Users will demand virtual nature experiences to become more authentic as evident from gamers’ insatiable appetite for richer graphics. “I expect more and more people to demand more realistic animals,” believed Dr Irschick. “When people say the words sea turtle, what does that mean? There is more than one species of sea turtles. There are adult sea turtles, juvenile sea turtles, females, males, different geographical races. I think people care about these differences.”

Shalini Verma
Shalini Verma

Simulating nature needs plenty of data. Dr Irschick’s team has created meticulously detailed 3D models of about 100 animals. He reckons that in a couple of decades, there will be a substantial library of 3D models of animals that are currently being created for gaming, science, and conservation research, which will form the baseline data for machine learning.” Generative AI will bring scale by learning patterns and quickly building diverse 3D models.

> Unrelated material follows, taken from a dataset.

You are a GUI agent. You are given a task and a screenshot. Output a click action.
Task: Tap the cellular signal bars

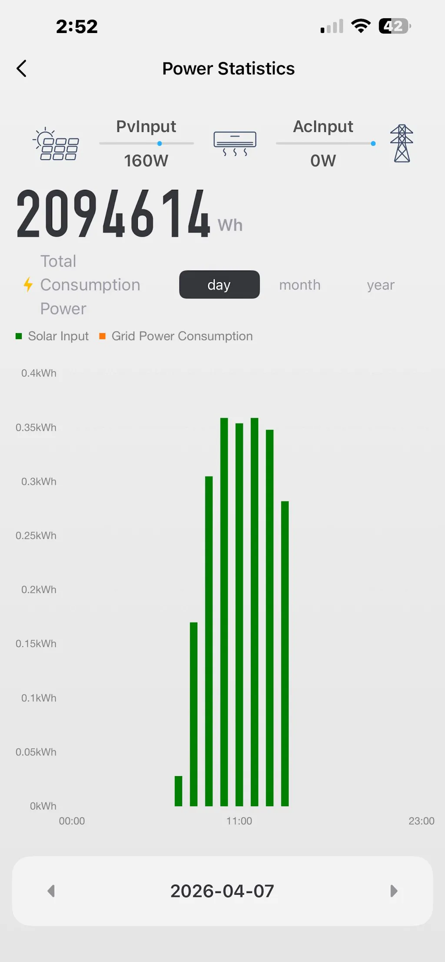(x=332, y=26)
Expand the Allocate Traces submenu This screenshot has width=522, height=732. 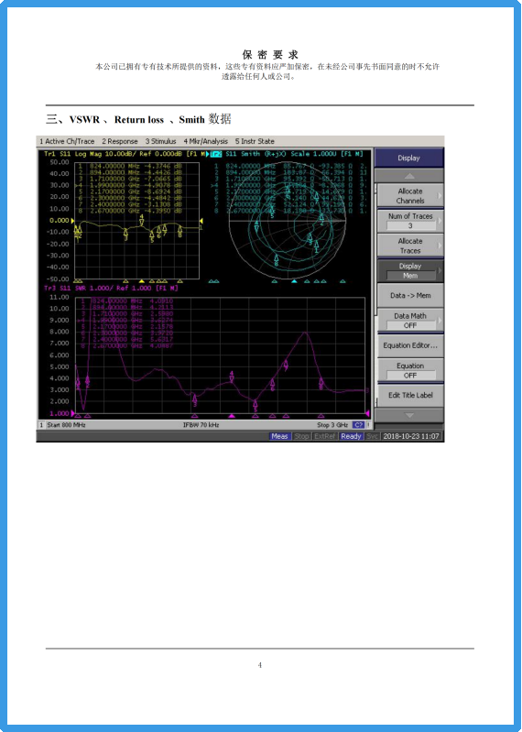click(409, 246)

But in the end, will the human brain respond positively? Dr Hari Subramanian, Professor of Neuroscience, neuromodulation expert and thought leader in brain behavior, believes that it is highly plausible. “A virtual walk would generate an optimal neural activity, eliciting sensations of relief and rejuvenation,” he said.

Dr Subramanian believes that people seek stress relief from virtual games and cinema because their brains already have residual anxiety. The same principle would apply to nature simulation in the Metaverse as a willing suspension of disbelief would kick in.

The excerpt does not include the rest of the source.